It's true that Linux has a stable-ish syscall table. What is funny is that this caused a whole series of Samsung Android phones to reboot randomly with some apps because Samsung added a syscall at the same position someone else did in upstream linux and folks staticly linking their own libc to avoid boionc libc were rebooting phones when calling certain functions because the Samsung syscall causing kernel panics when called wrong. Goes back to it being a bad idea to subvert your system libc. Now, distro vendors do give out multiple versions of a libc that all work with your kernel. This generally works. When we had to fix ABI issues this happened a few times. But I wouldn't trust building our libc and assuming that libc is portable to any linux machine to copy it to.
> It's true that Linux has a stable-ish syscall table.
It's not "stable-ish", it's fully stable. Once a syscall is added to the syscall table on a released version of the official Linux kernel, it might later be replaced by a "not implemented" stub (which always returns -ENOSYS), but it will never be reused for anything else. There's even reserved space on some architectures for the STREAMS syscalls, which were AFAIK never on any released version of the Linux kernel.

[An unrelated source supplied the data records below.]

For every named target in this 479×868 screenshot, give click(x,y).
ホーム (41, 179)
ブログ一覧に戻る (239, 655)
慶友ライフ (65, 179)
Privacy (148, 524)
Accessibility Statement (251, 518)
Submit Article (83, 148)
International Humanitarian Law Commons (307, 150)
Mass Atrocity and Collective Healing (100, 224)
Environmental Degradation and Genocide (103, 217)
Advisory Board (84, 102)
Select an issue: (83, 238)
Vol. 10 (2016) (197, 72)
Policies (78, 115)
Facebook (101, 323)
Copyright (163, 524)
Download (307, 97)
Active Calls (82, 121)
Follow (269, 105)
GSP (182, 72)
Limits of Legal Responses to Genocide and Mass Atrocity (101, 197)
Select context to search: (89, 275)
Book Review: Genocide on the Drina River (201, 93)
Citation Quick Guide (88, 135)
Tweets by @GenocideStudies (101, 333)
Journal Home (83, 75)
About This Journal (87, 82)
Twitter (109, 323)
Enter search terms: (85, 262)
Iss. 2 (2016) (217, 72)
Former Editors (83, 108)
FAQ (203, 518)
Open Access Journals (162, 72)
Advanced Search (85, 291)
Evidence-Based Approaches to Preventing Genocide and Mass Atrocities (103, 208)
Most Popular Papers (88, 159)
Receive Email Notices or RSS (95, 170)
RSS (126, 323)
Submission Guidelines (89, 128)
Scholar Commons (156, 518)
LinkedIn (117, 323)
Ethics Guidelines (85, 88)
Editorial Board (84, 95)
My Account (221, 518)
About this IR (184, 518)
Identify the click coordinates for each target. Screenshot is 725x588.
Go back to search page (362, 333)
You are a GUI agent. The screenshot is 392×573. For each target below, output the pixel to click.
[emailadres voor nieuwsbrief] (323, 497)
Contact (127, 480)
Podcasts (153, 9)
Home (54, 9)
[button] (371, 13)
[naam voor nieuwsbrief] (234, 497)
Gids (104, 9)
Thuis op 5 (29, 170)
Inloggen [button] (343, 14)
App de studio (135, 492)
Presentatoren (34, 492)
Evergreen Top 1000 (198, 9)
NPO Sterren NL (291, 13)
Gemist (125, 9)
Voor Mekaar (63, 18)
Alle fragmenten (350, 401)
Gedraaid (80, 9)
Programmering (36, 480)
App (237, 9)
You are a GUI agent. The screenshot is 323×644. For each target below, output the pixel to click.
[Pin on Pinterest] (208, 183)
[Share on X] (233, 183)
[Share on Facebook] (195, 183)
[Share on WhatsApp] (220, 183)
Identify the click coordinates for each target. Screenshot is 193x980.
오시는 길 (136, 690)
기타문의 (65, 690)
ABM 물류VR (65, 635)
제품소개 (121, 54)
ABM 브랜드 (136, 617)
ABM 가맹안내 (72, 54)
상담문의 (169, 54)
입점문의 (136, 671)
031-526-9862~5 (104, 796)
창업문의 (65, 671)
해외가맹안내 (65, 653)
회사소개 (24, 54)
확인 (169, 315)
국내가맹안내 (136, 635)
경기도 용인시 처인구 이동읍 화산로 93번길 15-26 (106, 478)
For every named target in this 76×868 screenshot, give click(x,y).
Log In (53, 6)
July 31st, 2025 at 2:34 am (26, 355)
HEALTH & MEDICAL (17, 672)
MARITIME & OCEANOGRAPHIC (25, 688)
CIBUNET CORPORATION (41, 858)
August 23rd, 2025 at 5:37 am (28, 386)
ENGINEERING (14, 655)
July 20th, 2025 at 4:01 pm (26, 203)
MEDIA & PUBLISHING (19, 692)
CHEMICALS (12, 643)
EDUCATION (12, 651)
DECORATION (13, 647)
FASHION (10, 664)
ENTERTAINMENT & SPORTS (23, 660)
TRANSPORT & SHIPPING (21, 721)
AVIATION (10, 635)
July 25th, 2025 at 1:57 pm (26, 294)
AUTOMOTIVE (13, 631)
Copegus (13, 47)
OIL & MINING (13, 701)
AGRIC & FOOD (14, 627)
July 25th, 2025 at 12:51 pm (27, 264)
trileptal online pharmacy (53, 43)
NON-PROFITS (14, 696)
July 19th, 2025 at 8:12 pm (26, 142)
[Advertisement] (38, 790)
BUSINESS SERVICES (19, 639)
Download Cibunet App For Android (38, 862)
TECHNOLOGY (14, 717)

The exception is when creating a new architecture; for instance, the syscall table for 32-bit x86 and 64-bit x86 has a completely different order.
I think what they meant (judging by the example you ignored) is that the table changes (even if append-only) and you don't know which version you actually have when you statically compile your own version. Thus, your syscalls might be using a newer version of the table but it a) not actually be implemented, or b) implemented with something bespoke.
> Thus, your syscalls might be using a newer version of the table but it a) not actually be implemented,
That's the same case as when a syscall is later removed: it returns -ENOSYS. The correct way is to do the call normally as if it were implemented, and if it returns -ENOSYS, you know that this syscall does not exist in the currently running kernel, and you should try something else. That is the same no matter whether it's compiled statically or dynamically; even a dynamic glibc has fallback paths for some missing syscalls (glibc has a minimum required kernel version, so it does not need to have fallback paths for features introduced a long time ago).
> or b) implemented with something bespoke.
There's nothing you can do to protect against a modified kernel which does something different from the upstream Linux kernel. Even going through libc doesn't help, since whoever modified the Linux kernel to do something unexpected could also have modified the C library to do something unexpected, or libc could trip over the unexpected kernel changes.
One example of this happening is with seccomp filters. They can be used to make a syscall fail with an unexpected error code, and this can confuse the C library. More specifically, a seccomp filter which forces the clone3 syscall to always return -EPERM breaks newer libc versions which try the clone3 syscall first, and then fallback to the older clone syscall if clone3 returned -ENOSYS (which indicates an older kernel that does not have the clone3 syscall); this breaks for instance running newer Linux distributions within older Docker versions.
Every kernel I’ve ever used has been different from an upstream kernel, with custom patches applied. It’s literally open source, anyone can do anything to it that they want. If you are using libc, you’d have a reasonable expectation not to need to know the details of those changes. If you call the kernel directly via syscall, then yeah, there is nothing you can do about someone making modifications to open source software.